SCHOOLS in England have been “propping up a failing welfare state” during the Covid-19 crisis by providing essential goods, such as food and clothes, to families, according to research published today.

Pressures linked to the pandemic led more families to turn to schools as an important source of support, according to University College London.

Schools in areas with high levels of poverty shouldered a greater burden in addressing families’ problems relating to food insecurity and inadequate housing, including a flat with a rat infestation.

Researchers warned that pupil premium funding, which is targeted at poorer children, does not cover “the work schools do to support children living in poverty or struggling with difficult issues at home.”

Schools reported dealing with pupils in need of food and clothing, families in housing with inadequate space and resources to maintain learning at home and children experiencing domestic violence.
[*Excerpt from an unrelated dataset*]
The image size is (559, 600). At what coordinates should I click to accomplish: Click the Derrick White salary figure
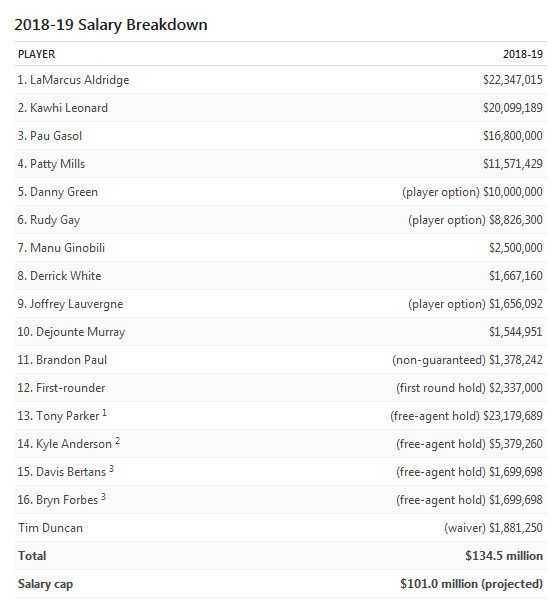coord(516,276)
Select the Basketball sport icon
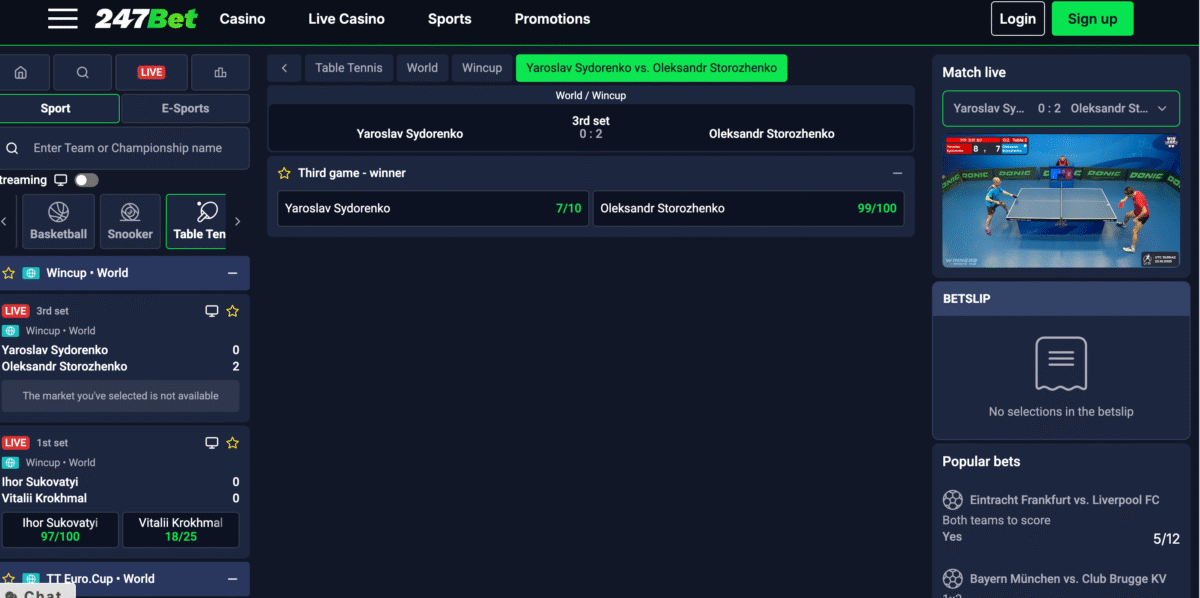 point(58,221)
One head teacher said: “What we’ve noticed over time was that the people who were coming to our food pantry — and we still run it now — weren’t the free school meal parents.

“It was this tier just above, the people who’d been furloughed, the people who had always had a job.”

The report stressed that the current funding settlement on offer to schools was insufficient to fix the system’s many problems, which Covid-19 “so sharply revealed.”

It said: “Schools recognise levels of poverty that the current welfare system ignores, precisely because they are so closely connected to their communities.”

Association of School and College Leaders general secretary Geoff Barton pointed out that the findings were not just a product of the pandemic but of a decade of austerity.

“Whatever the government’s mantra of ‘levelling-up’ is supposed to mean, there surely cannot be any greater need than that of tackling the scourge of child poverty,” he said.

National Association of Head Teachers general secretary Paul Whiteman warned: “Poverty and inequality will remain entrenched in the UK unless the government takes urgent action.”

National Education Union joint general secretary Kevin Courtney said that the coronavirus crisis had exposed the endemic poverty and inequality in Britain.

“It is vital that the government takes urgent action to create the conditions in which all children can thrive and learn and ensure that no child is held back as a result of poverty,” he added.

A government spokeswoman said that ministers had supported the most disadvantaged throughout the pandemic.